Esa noche, Fayge comenzó a hablar, como si las palabras que había reprimido por tanto tiempo se hubieran desbordado. Contó un relato que había oído de su padre, sobre el gran Baal Shem Tov. Tenía lugar en la época en la que él era un niño llamado Israel y su padre le advertía:
—Hijo, debes saber que tu enemigo siempre estará contigo. Estará en la sombra de tus sueños y en tu propia carne porque es la otra parte de ti. Habrá momentos en los que te rodeará con una cerca de oscuridad. Pero recuerda siempre que tu alma está segura, pues está entera, y que tu enemigo no entrará en tu alma porque ella forma parte de Dios.

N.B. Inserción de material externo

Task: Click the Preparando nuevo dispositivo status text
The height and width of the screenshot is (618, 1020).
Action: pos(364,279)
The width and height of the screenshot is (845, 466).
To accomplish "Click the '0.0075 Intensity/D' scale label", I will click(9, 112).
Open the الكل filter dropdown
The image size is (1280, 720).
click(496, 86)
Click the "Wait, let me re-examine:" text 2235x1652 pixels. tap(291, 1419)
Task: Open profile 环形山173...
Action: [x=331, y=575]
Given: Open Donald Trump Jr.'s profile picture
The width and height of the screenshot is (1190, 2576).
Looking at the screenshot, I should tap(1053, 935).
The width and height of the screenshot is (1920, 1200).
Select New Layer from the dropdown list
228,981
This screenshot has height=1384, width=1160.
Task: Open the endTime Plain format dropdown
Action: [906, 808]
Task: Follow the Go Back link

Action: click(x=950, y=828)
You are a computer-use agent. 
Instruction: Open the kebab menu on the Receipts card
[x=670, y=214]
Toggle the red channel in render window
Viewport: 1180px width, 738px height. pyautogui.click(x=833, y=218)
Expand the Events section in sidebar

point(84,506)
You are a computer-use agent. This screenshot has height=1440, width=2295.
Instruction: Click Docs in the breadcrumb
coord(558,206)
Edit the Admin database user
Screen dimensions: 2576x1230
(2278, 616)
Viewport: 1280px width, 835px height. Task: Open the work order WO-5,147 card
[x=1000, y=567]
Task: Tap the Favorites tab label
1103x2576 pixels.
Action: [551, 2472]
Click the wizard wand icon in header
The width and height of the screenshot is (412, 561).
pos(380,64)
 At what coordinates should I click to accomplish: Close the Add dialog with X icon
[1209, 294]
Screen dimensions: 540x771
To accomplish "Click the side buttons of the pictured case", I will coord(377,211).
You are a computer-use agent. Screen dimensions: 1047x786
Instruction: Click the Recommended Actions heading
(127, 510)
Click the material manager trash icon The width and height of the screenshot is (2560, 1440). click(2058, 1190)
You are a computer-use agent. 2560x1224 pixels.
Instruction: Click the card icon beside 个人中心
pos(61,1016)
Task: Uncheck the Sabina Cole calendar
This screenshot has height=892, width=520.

Fayge subía y bajaba la voz a medida que contaba cómo el joven Israel había liderado a un pequeño grupo de niños en su lucha contra un hombre lobo cuyo corazón pertenecía a Satanás. Y al final, cuando Israel caminó directamente hacia el cuerpo del hombre lobo y sostuvo su atroz corazón oscuro en la mano temblando y estremeciéndose como un pez fuera del agua —Fayge imitaba los movimientos con la mano a medida que narraba—, ese corazón atroz se llenó de un dolor inmenso. Un dolor que había comenzado antes del inicio de los tiempos y que duraría para siempre.
Mientras caía la noche, Fayge terminó de contarles el relato con un susurro:
—Entonces, Israel se apiadó del corazón y lo liberó. Lo puso sobre la tierra, que se abrió tragándose aquel oscuro corazón.
En el barracón, todas suspiraron. Hanna fue la que suspiró más profundamente. “Un hombre lobo”, pensó. “Ahí es donde estamos, en el vientre del hombre lobo. Pero… ¿dónde está su corazón oscuro repleto de dolor?”. Al quedarse dormida, todavía suspiraba.